Reading passage:
________________________________________
Has that been studied?
Yes, MSG has looked at that, Wagner said, but “there’s no profitable way to do that.” That, of course, is worthy of greater inquiry.
She stressed that trucks are kept outside the arena “for a minimal amount of time.”
“If you put lipstick on a pig, it’s still a pig,” countered Commissioner Irwin Cantor. “You’re not persuasive that this type of work is infeasible. Is it truly infeasible, or is it just money? You’re asking for an open ended future, and you’re offering nothing in return.”
What MSG is offering, as others would testify, is what facility operators understandably claim: world-class events, area employment, thrills for the needy who get free tickets or opportunity to meet athletes.
Wagner said that exterior improvements will benefit the area, but trucks got larger after MSG was built, so they can’t fit into the ramp.
What MSG could build
Commissioner Anna Hayes Levin, who noted that MSG owns the site, asked what could be built as of right if the arena disappeared.
Wagner said the owners could build a 2.5 million square foot office building--nearly as big as the Empire State Building, which has 2.7 million sf-- without provision for transit improvements, and even twice as large if such transit improvements were included.
(Another MSG attorney, Paul Selver, later noted that “the Garden could leave the building there, and simply reprogram it for another use.”)
The renovation and the permit renewal
Burden asked Wagner to explain the business decision, including MSG’s consideration of moving in 2007.
The deal fell through to go to Farley, she said, and the Garden couldn’t wait to see if it was revived: “It’s a competitive industry, the Barclays Center was being built.”
In deciding to invest a billion dollars, did MSG expect it would remain where it was, in perpetuity, asked Commissioner Kenneth Knuckles.
________________________________________
Dataset content:
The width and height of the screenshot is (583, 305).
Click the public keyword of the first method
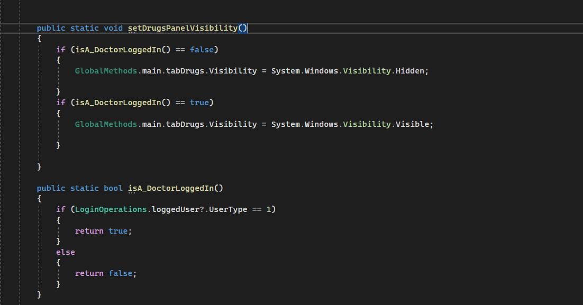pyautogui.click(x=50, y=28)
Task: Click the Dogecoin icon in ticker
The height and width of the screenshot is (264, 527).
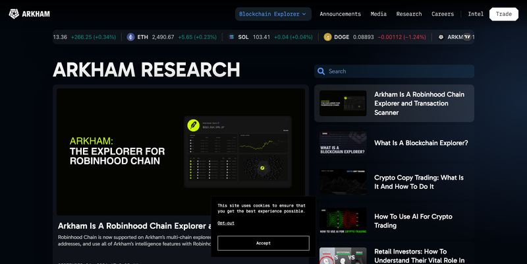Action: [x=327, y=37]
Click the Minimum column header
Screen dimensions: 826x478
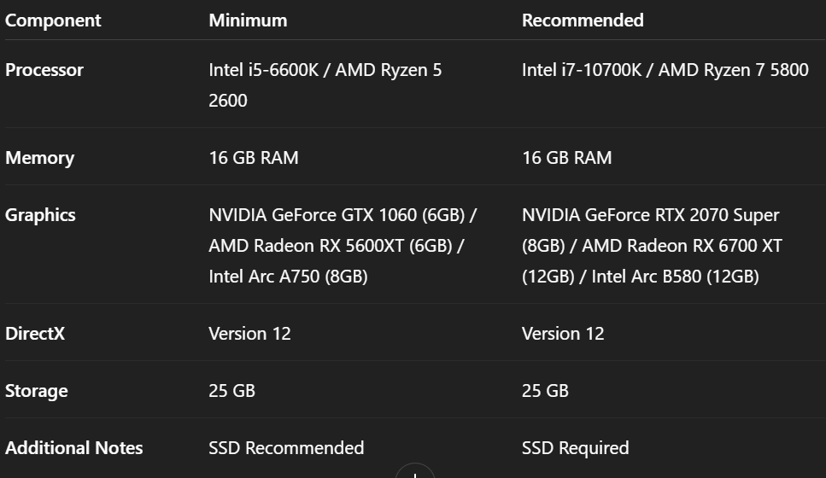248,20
________________________________________
Things to do:
1. In the Madison Square Garden hearing account, what size office building did Wagner say the owners could build as of right without transit improvements?
2. Mark each statement yes or no according to the Madison Square Garden hearing account, and quote the words that decide it.
(a) Commissioner Irwin Cantor made the remark about putting lipstick on a pig.
(b) Wagner said trucks got smaller after MSG was built.
(c) Commissioner Anna Hayes Levin noted that MSG owns the site.
3. Carry on the Madison Square Garden hearing account from its final sentence.

Answers for the exercise:
1. A 2.5 million square foot office building.

2.
(a) Yes: "“If you put lipstick on a pig, it’s still a pig,” countered Commissioner Irwin Cantor."
(b) No: "trucks got larger after MSG was built, so they can’t fit into the ramp."
(c) Yes: "Commissioner Anna Hayes Levin, who noted that MSG owns the site"

3.
MSG, Wagner said, has already moved several times. If there were an appropriate site, she said, the Garden would study the option. Unstated was that the renewal of the operating permit, at least until the criticism crested, was considered automatic.
Burden asked the RPA’s Yaro, who suggested a ten-year term, what could “reasonably be accomplished in ten years,” given that the city and state have not previously come up with a plan for a new train station.
Yaro said several federally initiated projects are under way regarding rail, and all other Northeast Corridor cities are revamping their Amtrak stations. So there’s a window of opportunity to use the Farley Post Office across Eighth Avenue as Moynihan Station for Amtrak.
Yaro, like others, acknowledged a mistake in allowing an arena to be built over a then-moribund station. Fifty years ago, he said, “ the presumption was that the railroads were going out of business... They dropped 1163 columns onto the platforms” in building MSG, thus blocking even wheelchair movement. “A modern Penn Station would have 200 columns.”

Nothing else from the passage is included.